Monitoring the Arrival of GFP-Tagged Surface Proteins to the Trans-Golgi Network Using Functionalized Nanobodies

Start with sulfate-deprived cancer cells expressing a GFP-tagged surface protein.

Add radiolabeled sulfate and modified anti-GFP nanobodies — a single-chain antibody carrying a tyrosine-sulfation motif, and incubate.

Sulfate-deprived cells internalize radiolabeled sulfates, incorporating them into cellular components.

The anti-GFP nanobody binds to the GFP-tagged surface protein and gets endocytosed into a vesicle. This vesicle transports the nanobody-surface protein complex along specific intracellular pathways, including the trans-Golgi network, or TGN.

Within the TGN, the sulfotransferase in the presence of a substrate transfers a radioactive sulfate to specific tyrosine residues on the nanobody, thereby radiolabeling it.

Wash the cells. Next, lyse the cells.

Centrifuge the lysate to remove large cellular debris. Isolate the nanobodies using a nickel bead-based purification method.

Load the isolated fraction on an SDS-PAGE gel to separate the radiolabeled nanobody into distinct bands.

Subject the gel to autoradiography.

The resulting autoradiograph reveals darkened regions, indicating the presence of the radiolabeled nanobody.

In a cell culture hood, seed between 400,000 and 500,000 HeLa cells that stably express a GFP-tagged reporter protein into either 35mm dishes or 6-well clusters, with complete medium containing antibiotics. Incubate the cells at 37 degrees Celsius with 7.5% carbon dioxide overnight. The next day, remove the complete medium, and wash the cells twice with 1X PBS at room temperature. Starve the cells with sulfate-free medium for 1 hour at 37 degrees Celsius with 7.5% carbon dioxide.

Meanwhile, in a ventilated hood or bench designated for radioactivity work, prepare sulfate labeling medium containing 0.5 millicuries per milliliter sodium sulfate S35 in sulfate-free medium. Next, mix VHH double-tier-sulf in 1X PBS with sulfate labeling medium to a final concentration of 2 micrograms per milliliter. When the incubation is complete, replace the sulfate-free media with 0.7 milliliters of the prepared medium mixture, containing sodium sulfate S35 and VHH double-tier-sulf. Incubate the cells for 1 hour at 37 degrees Celsius in a 7.5% carbon dioxide incubator, designed for work with radioactivity.

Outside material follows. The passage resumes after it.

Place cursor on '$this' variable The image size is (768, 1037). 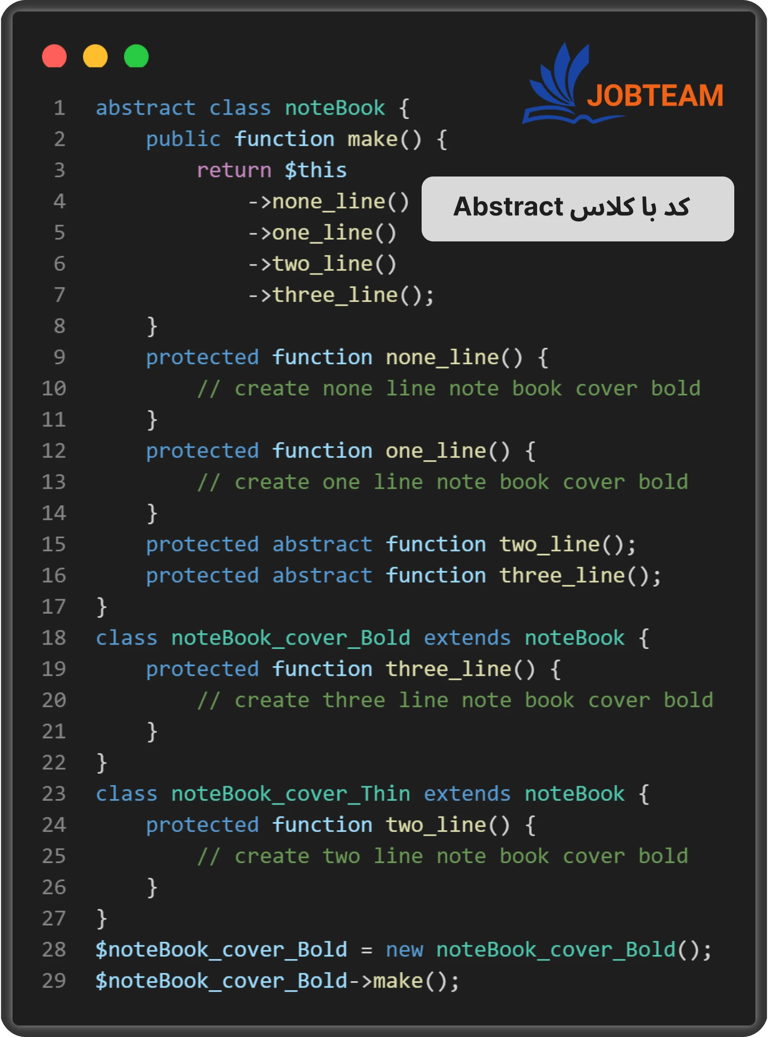click(316, 170)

After this, remove the labeling medium, and wash the cells two to three times with ice-cold 1X PBS on either a cooling plate or on ice. Add 1 milliliter of lysis buffer, supplemented with two millimolar PMSF and 1X protease inhibitor cocktail. Incubate the cells for 10 to 15 minutes on a rocking platform at 4 degrees Celsius. Then, scrape and transfer the lysate to a new 1.5-milliliter tube, vortex the lysate, and place it on an end-over-end rotator at 4 degrees Celsius for 10 to 15 minutes. Centrifuge at 10,000 g and at 4 degrees Celsius for 10 minutes to prepare a post-nuclear lysate. Transfer the post-nuclear lysate into a 1.5-milliliter tube containing prepared nickel beads, and incubate on an end-over-end shaker at 4 degrees Celsius for 1 hour to isolate the nanobodies.

After this, wash the beads three times with either 1X PBS or lysis buffer by gently pelleting at 1000 g for 1 minute. Carefully remove all of the washing buffer from the beads, and add 50 microliters of 2X sample buffer. Boil at 95 degrees Celsius for 5 minutes. Then, load the boiled beads on a midi 12.5% SDS-PAGE gel, and run according to the standard PAGE protocol until the reference dye has reached the end of the separating gel. Fix the separating gel in approximately 30 milliliters of fixation buffer for 1 hour at room temperature. Wash the gel three times with approximately 50 milliliters of deionized water, and then dry the gel, as outlined in the text protocol. When the drying is complete, use a phosphor screen imager to image autoradiograph the gel.